SEC. 163. ADMINISTRATIVE SIMPLIFICATION.

(a) Standardizing Electronic Administrative Transactions-

(1) IN GENERAL- Part C of title XI of the Social Security Act (42 U.S.C. 1320d et seq.) is amended by inserting after section 1173 the following new section:

`SEC. 1173A. STANDARDIZE ELECTRONIC ADMINISTRATIVE TRANSACTIONS.

`(a) Standards for Financial and Administrative Transactions-

`(1) IN GENERAL- The Secretary shall adopt and regularly update standards consistent with the goals described in paragraph (2).

`(2) GOALS FOR FINANCIAL AND ADMINISTRATIVE TRANSACTIONS- The goals for standards under paragraph (1) are that such standards shall--

`(A) be unique with no conflicting or redundant standards;

`(B) be authoritative, permitting no additions or constraints for electronic transactions, including companion guides;

`(C) be comprehensive, efficient and robust, requiring minimal augmentation by paper transactions or clarification by further communications;

`(D) enable the real-time (or near real-time) determination of an individual's financial responsibility at the point of service and, to the extent possible, prior to service, including whether the individual is eligible for a specific service with a specific physician at a specific facility, which may include utilization of a machine-readable health plan beneficiary identification card;

`(E) enable, where feasible, near real-time adjudication of claims;

`(F) provide for timely acknowledgment, response, and status reporting applicable to any electronic transaction deemed appropriate by the Secretary;

`(G) describe all data elements (such as reason and remark codes) in unambiguous terms, not permit optional fields, require that data elements be either required or conditioned upon set values in other fields, and prohibit additional conditions; and

`(H) harmonize all common data elements across administrative and clinical transaction standards.

Shall we continue? This thing is a monstrosity.
bullshit. I wonder why you stopped quoting it there, and did not include the following sections:

"(b) Limitations on Use of Data- Nothing in this section shall be construed to permit the use of information collected under this section in a manner that would adversely affect any individual.
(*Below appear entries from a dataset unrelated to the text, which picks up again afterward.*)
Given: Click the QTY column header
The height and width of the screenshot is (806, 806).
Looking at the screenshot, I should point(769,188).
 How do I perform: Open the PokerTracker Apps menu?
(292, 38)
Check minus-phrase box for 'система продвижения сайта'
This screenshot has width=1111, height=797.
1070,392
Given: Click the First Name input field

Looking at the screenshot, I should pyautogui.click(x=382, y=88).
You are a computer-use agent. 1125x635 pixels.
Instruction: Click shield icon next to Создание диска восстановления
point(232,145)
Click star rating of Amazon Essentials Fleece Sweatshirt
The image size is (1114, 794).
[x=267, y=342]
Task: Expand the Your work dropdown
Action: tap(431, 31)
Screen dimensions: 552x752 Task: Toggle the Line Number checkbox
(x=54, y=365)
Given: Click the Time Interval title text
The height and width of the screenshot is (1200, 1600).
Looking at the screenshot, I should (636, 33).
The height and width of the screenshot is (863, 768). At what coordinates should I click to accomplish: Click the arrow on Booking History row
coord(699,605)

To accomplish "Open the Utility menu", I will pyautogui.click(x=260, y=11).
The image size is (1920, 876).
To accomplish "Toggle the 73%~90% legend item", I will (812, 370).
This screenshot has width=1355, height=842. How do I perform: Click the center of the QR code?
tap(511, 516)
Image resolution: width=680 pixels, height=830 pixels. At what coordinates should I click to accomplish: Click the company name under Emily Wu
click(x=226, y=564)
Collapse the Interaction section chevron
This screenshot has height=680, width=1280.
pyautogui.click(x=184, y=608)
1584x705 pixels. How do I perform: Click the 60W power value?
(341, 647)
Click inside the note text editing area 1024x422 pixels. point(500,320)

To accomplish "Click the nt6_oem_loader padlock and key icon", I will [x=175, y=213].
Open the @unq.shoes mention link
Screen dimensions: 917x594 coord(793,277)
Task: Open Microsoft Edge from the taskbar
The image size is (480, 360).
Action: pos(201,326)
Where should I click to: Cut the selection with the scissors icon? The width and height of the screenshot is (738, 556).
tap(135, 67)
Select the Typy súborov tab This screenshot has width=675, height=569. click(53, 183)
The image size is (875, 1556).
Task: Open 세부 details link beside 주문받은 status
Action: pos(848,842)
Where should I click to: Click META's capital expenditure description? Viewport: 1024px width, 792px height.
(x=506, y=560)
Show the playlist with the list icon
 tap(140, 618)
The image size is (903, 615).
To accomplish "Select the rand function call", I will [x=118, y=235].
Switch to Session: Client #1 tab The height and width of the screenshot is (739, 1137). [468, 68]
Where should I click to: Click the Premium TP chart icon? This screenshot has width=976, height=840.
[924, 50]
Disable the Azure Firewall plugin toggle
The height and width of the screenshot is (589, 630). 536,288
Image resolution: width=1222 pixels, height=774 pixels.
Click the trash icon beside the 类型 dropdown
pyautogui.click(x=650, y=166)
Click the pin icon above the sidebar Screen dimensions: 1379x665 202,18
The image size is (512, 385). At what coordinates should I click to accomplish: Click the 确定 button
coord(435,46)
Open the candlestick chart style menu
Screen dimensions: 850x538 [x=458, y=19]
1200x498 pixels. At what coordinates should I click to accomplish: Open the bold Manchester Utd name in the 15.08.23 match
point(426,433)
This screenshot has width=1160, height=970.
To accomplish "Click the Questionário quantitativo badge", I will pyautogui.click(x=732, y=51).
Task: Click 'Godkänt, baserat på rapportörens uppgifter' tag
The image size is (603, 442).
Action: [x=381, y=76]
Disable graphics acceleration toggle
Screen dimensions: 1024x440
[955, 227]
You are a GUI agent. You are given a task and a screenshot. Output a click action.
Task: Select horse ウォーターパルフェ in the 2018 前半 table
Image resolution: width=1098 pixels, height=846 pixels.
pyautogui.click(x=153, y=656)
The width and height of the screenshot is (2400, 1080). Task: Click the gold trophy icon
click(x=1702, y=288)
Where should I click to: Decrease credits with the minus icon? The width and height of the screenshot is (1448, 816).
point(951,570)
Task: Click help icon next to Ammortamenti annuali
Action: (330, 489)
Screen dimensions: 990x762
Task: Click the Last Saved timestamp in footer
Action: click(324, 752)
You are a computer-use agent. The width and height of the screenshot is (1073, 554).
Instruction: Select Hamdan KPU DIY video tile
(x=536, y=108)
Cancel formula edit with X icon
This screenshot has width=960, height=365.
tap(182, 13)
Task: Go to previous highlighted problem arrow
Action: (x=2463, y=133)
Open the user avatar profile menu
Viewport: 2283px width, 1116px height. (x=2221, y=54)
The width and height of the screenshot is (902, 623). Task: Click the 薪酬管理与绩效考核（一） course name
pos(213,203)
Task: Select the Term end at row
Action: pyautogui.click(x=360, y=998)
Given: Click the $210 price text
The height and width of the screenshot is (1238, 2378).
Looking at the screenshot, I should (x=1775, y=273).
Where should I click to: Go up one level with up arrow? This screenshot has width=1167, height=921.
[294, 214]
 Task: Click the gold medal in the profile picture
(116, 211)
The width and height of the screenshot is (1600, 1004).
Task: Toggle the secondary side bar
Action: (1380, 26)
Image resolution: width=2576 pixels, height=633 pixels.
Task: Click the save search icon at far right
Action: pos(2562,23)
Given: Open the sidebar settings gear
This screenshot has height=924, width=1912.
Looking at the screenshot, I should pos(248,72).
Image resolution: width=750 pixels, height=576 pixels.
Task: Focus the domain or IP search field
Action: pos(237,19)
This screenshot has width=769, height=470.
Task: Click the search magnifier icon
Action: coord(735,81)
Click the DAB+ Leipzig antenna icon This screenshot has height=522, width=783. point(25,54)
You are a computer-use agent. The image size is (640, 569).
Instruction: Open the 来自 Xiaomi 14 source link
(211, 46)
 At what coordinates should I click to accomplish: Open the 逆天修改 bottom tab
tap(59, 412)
‘(c) Protection of Data- The Secretary shall ensure (through the promulgation of regulations or otherwise) that all data collected pursuant to subsection (a) are--

‘(1) used and disclosed in a manner that meets the HIPAA privacy and security law (as defined in section 3009(a)(2) of the Public Health Service Act), including any privacy or security standard adopted under section 3004 of such Act; and

‘(2) protected from all inappropriate internal use by any entity that collects, stores, or receives the data, including use of such data in determinations of eligibility (or continued eligibility) in health plans, and from other inappropriate uses, as defined by the Secretary.’."



This is what pisses me off. People want to be against it because they don't like the merits? Fine. People want to mislead others, selectively quoting and spinning the legislation to make a false claim? That is bullshit.

The first section basically says that none of the new regulations and standards affect the old policies. It doesn't prevent any insurance companies from selling new policies, it simply prevents them from selling the old policies to new clients, which is a given when any new regulations come into effect.


The second section basically means that there is an advisory committee that makes recommendations on what the basic level of coverage should be. The advice is non binding, is not individualized, and does not stop anyone from getting additional health coverage if the public system has insufficient benefits for a given condition.

The third section coded simply says that the new public system should be constructed in a way as to reduce paperwork and increase efficiency by creating an electronic database. It does not allow anyone to collect any additional data, or any of the data that the government is currently not allowed to have.